Les bearcam du parc Katmai n’influencent sans doute pas directement la vie des ours. Mais elles ne sont pas pour autant sans effet. Car elles permettent à des milliers de personnes dont certaines n’auraient probablement jamais eu la chance d’observer un ours ailleurs que dans un zoo, de se transformer à peu de frais en éthologue amateur. L’utilisation de caméras qu’on dispose dans des endroits où les animaux sauvages sont supposés passer n’est pas une nouveauté chez les naturalistes. Le documentariste Sooyong Park, grand spécialiste du tigre de Sibérie, quand il s’installe pour observer les grands fauves dans la taïga, disposent à plusieurs endroits ce genre de caméra, et, à l’instar du braconnier qui vérifie ses pièges, récupère régulièrement les images enregistrées durant son absence. Cette technologie présente de nombreux avantages : elle permet aux naturalistes de minimiser ses interventions sur le terrain, et donc les dérangements causés aux animaux ; elle est plus sécurisante quand il s’agit d’observer de grands prédateurs ; et, dans le cas des bearcam, de très nombreux amateurs peuvent consacrer une part de leur temps à l’étude de l’ours et, par la suite, contribuer à une meilleure connaissance de l’espèce — leur intérêt pédagogique est évident.

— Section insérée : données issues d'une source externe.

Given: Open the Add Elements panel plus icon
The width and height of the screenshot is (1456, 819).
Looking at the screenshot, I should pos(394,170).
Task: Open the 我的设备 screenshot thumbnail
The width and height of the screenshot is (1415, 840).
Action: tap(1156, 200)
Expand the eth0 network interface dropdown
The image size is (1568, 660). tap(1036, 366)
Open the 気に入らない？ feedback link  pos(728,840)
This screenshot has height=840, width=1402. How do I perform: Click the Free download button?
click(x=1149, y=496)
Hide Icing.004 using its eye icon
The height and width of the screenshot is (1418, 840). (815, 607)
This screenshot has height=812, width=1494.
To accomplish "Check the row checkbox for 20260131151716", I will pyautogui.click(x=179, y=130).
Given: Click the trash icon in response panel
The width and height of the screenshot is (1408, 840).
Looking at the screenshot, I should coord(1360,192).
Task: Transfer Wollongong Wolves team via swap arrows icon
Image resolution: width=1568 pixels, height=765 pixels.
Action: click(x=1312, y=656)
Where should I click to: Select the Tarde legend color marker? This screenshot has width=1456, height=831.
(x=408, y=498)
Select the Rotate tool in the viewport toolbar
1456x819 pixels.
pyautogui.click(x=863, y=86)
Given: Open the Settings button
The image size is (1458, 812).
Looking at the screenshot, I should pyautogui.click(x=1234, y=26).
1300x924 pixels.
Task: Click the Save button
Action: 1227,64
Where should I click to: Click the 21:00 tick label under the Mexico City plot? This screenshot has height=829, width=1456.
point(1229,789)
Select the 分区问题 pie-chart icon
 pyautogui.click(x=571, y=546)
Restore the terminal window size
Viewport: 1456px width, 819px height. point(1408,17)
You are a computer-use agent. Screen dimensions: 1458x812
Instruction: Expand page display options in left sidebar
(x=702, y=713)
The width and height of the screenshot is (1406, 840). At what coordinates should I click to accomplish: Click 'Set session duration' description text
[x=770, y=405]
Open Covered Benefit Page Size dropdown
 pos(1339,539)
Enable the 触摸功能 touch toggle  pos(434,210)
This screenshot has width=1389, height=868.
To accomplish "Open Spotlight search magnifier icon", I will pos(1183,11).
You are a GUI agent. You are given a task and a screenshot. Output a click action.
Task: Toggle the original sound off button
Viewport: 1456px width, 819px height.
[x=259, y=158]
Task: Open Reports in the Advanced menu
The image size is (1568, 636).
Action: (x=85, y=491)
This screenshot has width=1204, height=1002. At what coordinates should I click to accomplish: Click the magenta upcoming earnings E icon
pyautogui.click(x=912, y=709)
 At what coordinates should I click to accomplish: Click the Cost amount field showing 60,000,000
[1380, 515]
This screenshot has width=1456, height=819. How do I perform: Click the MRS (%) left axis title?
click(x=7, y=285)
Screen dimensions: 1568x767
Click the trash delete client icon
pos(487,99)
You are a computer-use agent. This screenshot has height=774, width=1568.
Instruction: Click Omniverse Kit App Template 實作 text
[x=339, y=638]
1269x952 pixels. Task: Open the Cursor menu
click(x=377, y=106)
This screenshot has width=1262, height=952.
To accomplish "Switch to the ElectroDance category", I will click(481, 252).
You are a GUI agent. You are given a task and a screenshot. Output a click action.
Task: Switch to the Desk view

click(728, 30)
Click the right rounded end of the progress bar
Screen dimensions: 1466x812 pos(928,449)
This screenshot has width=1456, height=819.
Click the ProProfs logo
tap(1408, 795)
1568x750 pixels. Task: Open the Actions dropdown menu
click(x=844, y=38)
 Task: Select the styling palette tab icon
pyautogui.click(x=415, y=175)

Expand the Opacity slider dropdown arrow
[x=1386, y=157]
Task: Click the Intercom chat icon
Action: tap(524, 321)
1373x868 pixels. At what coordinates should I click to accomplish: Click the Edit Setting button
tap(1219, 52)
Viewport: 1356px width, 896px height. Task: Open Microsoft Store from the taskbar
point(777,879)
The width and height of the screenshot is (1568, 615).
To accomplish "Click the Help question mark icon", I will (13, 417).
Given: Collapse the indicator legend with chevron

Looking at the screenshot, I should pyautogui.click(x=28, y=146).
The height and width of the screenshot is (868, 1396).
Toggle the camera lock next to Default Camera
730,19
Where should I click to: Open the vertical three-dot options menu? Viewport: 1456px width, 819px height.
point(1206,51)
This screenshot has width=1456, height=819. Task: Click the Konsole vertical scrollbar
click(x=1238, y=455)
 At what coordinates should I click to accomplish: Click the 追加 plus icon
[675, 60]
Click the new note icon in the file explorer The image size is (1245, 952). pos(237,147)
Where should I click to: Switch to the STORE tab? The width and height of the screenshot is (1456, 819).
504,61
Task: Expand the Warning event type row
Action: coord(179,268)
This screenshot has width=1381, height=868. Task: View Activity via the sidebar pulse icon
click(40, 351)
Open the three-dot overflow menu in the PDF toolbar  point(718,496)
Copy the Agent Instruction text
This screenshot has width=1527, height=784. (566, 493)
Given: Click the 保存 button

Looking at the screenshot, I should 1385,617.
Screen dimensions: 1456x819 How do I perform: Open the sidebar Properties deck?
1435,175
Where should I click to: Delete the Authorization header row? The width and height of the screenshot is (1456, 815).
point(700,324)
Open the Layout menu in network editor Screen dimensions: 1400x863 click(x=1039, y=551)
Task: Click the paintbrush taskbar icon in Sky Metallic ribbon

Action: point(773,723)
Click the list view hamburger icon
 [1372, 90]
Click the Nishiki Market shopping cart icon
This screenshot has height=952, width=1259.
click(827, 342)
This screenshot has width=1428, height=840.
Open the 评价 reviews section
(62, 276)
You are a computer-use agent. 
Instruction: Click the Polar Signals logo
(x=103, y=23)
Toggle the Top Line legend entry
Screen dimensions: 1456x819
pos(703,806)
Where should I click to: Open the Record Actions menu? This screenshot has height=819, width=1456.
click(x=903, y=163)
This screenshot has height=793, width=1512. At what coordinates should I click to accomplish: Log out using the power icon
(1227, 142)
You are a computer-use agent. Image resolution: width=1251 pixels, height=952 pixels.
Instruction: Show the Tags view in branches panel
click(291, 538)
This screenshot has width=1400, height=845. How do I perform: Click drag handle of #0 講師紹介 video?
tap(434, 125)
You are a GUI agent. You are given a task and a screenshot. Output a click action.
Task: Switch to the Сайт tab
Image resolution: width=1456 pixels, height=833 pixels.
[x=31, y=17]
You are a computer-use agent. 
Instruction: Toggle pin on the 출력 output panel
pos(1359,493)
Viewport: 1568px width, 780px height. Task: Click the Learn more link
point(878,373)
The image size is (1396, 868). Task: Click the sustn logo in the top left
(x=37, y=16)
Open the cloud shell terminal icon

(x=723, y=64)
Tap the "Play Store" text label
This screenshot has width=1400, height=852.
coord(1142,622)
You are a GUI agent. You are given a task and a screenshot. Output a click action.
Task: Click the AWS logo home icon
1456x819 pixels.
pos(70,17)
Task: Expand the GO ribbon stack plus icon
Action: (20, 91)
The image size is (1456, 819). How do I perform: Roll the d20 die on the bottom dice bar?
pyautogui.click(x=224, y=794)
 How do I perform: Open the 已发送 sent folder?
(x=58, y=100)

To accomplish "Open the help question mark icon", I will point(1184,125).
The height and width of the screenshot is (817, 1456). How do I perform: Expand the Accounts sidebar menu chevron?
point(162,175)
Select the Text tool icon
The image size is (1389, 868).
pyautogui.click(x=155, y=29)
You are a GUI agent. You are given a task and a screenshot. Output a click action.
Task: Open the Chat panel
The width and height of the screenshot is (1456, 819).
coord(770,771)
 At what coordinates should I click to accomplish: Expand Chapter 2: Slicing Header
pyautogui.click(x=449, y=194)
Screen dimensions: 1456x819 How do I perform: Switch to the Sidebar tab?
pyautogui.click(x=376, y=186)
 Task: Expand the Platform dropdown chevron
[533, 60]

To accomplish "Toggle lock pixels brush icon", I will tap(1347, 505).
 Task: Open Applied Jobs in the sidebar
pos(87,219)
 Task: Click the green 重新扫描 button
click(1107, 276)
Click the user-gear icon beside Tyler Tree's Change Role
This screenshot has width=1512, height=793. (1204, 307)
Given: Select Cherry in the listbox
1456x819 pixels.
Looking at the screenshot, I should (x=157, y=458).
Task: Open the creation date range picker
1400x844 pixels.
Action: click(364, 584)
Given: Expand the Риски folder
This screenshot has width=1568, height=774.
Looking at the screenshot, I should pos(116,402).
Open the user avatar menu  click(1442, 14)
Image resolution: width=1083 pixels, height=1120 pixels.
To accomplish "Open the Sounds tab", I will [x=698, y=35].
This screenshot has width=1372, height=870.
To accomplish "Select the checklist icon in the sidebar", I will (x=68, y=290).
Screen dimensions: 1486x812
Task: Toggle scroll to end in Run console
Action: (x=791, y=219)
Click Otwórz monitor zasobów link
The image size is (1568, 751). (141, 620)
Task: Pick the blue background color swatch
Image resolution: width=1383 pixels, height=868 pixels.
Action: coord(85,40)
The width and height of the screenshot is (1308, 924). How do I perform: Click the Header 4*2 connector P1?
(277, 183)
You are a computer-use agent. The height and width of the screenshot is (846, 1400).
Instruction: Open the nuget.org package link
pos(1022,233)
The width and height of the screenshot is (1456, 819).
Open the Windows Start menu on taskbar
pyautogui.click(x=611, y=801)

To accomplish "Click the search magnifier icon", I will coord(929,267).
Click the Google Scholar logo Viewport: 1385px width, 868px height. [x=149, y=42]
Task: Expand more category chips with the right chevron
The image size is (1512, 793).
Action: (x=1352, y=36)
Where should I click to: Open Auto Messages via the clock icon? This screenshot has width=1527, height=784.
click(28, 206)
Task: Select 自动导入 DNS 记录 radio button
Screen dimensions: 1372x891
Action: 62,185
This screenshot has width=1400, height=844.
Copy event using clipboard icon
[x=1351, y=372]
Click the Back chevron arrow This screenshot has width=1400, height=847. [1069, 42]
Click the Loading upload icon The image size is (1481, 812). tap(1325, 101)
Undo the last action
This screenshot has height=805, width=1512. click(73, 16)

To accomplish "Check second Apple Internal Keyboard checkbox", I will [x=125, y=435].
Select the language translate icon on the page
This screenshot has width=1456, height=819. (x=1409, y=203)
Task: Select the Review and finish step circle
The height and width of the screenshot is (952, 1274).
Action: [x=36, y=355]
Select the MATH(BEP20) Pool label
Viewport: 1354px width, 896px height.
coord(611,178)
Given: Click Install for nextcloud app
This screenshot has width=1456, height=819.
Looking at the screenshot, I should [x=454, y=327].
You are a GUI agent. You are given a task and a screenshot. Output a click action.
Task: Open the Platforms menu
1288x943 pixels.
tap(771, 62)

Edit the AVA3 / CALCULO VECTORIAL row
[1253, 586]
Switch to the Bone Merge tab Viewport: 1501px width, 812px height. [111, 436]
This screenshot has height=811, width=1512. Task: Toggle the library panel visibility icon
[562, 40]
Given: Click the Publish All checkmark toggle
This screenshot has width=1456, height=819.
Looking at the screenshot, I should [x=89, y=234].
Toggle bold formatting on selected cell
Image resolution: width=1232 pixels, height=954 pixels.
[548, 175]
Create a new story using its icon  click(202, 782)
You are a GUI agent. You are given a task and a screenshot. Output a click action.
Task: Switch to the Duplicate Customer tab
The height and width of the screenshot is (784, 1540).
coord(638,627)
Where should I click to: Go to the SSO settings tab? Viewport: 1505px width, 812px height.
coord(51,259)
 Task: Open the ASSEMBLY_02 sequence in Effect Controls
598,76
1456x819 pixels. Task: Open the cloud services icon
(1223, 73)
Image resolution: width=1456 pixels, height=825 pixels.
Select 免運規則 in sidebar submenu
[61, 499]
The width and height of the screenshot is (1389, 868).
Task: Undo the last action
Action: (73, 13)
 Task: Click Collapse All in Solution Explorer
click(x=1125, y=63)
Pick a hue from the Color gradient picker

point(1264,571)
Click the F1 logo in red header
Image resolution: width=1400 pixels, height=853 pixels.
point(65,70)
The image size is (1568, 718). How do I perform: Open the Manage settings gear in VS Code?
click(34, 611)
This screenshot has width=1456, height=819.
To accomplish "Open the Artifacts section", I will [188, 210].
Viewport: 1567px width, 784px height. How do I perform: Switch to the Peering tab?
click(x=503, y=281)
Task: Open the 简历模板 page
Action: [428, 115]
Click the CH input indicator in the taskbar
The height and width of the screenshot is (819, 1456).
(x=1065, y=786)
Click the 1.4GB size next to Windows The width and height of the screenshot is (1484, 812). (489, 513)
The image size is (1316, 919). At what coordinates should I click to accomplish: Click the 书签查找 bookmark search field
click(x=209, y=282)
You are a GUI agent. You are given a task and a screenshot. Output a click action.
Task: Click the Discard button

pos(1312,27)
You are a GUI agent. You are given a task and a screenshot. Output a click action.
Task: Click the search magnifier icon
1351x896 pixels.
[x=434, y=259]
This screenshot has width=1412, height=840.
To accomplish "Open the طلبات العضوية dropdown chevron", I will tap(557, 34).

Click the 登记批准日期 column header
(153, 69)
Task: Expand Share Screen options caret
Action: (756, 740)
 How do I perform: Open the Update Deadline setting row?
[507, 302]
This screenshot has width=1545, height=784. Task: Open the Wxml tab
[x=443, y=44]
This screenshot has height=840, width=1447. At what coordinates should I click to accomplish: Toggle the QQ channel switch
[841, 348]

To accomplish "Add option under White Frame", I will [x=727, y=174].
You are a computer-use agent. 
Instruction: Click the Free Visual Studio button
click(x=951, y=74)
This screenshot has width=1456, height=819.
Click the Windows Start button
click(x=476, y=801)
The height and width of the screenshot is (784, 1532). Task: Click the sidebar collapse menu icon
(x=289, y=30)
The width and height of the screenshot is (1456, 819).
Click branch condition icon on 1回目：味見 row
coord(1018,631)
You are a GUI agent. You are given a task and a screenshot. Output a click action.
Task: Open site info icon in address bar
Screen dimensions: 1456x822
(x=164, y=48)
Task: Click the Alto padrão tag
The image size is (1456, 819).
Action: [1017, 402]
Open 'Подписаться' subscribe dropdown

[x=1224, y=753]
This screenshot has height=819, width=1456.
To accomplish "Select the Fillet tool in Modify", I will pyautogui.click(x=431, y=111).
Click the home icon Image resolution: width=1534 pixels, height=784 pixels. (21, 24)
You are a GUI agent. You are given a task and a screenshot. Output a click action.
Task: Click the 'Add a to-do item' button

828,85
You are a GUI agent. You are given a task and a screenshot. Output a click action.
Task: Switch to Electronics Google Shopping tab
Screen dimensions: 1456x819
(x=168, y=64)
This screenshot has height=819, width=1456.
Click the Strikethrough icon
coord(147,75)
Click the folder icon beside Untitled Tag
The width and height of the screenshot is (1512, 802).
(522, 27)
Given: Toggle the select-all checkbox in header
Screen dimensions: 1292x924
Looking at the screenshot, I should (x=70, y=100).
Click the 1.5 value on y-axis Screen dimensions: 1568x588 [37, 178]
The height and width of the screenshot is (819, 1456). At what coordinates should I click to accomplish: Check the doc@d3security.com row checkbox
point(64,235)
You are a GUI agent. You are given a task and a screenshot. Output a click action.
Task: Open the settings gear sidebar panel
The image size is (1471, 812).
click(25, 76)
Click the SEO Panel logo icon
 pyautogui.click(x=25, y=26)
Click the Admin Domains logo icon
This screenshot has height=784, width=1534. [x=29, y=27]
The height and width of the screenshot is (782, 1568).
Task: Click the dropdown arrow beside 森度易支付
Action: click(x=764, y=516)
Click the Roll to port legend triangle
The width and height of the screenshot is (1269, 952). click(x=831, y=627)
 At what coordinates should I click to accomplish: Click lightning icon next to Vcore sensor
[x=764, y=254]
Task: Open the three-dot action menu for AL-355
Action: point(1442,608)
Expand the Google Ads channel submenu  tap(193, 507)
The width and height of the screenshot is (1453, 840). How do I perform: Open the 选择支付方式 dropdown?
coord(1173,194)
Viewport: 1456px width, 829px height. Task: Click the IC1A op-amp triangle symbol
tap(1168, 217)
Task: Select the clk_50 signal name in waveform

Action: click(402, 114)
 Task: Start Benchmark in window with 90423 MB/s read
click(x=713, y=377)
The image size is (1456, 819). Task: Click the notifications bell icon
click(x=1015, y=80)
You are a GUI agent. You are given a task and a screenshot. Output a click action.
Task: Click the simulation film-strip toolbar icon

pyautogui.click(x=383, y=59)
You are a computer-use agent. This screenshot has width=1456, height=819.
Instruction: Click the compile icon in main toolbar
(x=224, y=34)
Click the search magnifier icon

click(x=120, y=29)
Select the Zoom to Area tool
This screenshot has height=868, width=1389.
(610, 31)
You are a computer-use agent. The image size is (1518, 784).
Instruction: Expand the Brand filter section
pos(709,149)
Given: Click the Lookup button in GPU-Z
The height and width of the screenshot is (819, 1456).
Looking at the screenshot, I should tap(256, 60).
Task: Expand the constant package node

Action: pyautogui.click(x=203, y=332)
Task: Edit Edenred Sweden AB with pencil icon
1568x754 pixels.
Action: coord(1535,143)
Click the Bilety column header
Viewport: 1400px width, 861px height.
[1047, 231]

Plus fondamentalement, ces caméras rendent visibles les animaux à l’état sauvage. Pour la plupart des humains, les animaux sauvages demeureront à tout jamais invisibles. Avec la croissance de l’urbanisation, les relations entre les êtres humains et les animaux, à commencer par les mammifères qui peuplent nos forêts européennes, deviennent exceptionnelles.  La disparition d’une espèce nous indigne, la plupart du temps, mais nous ne la connaissions que par des films documentaires, fortement scénarisés, ou dans des environnements clos et artificiels, comme les parcs zoologiques. Dans les deux cas, l’animal fait l’objet, dirait-on aujourd’hui, d’un story-telling devant lequel le spectateur demeure tout à fait passif. Comme on le voit avec l’exemple des interactions entre les rangers et les internautes autour des ours du parc Katmai, les récits concernant les ours commencent à être produits en commun. Pour les naturalistes, et, plus globalement, les écologistes, s’ouvre ici une perspective prometteuse, et probablement enrichissante, sur les plans pédagogiques, collaboratifs, et narratifs. Pour les internautes, c’est la possibilité de nourrir leur passion (ou d’éveiller une passion) pour les animaux, autrement qu’en demeurant passifs devant des informations délivrées par des experts — et, c’est important, quelle que soit la hauteur de ses revenus (car il n’est pas permis, loin de là, à toutes les bourses de se payer un voyage en Alaska ou en Sibérie). Et pour les ours, c’est certainement la promesse qu’ils seront mieux protégés, car mieux connus des humains.

SOURCE : After Katmai grizzly dies, Brooks Camp webcam viewers mourn by Megan Edg,  July 10, 2014, Alaska Dispatch. 

Death of bear 130, July 08, 2014 Posted by: Michael Fitz, National Park Service.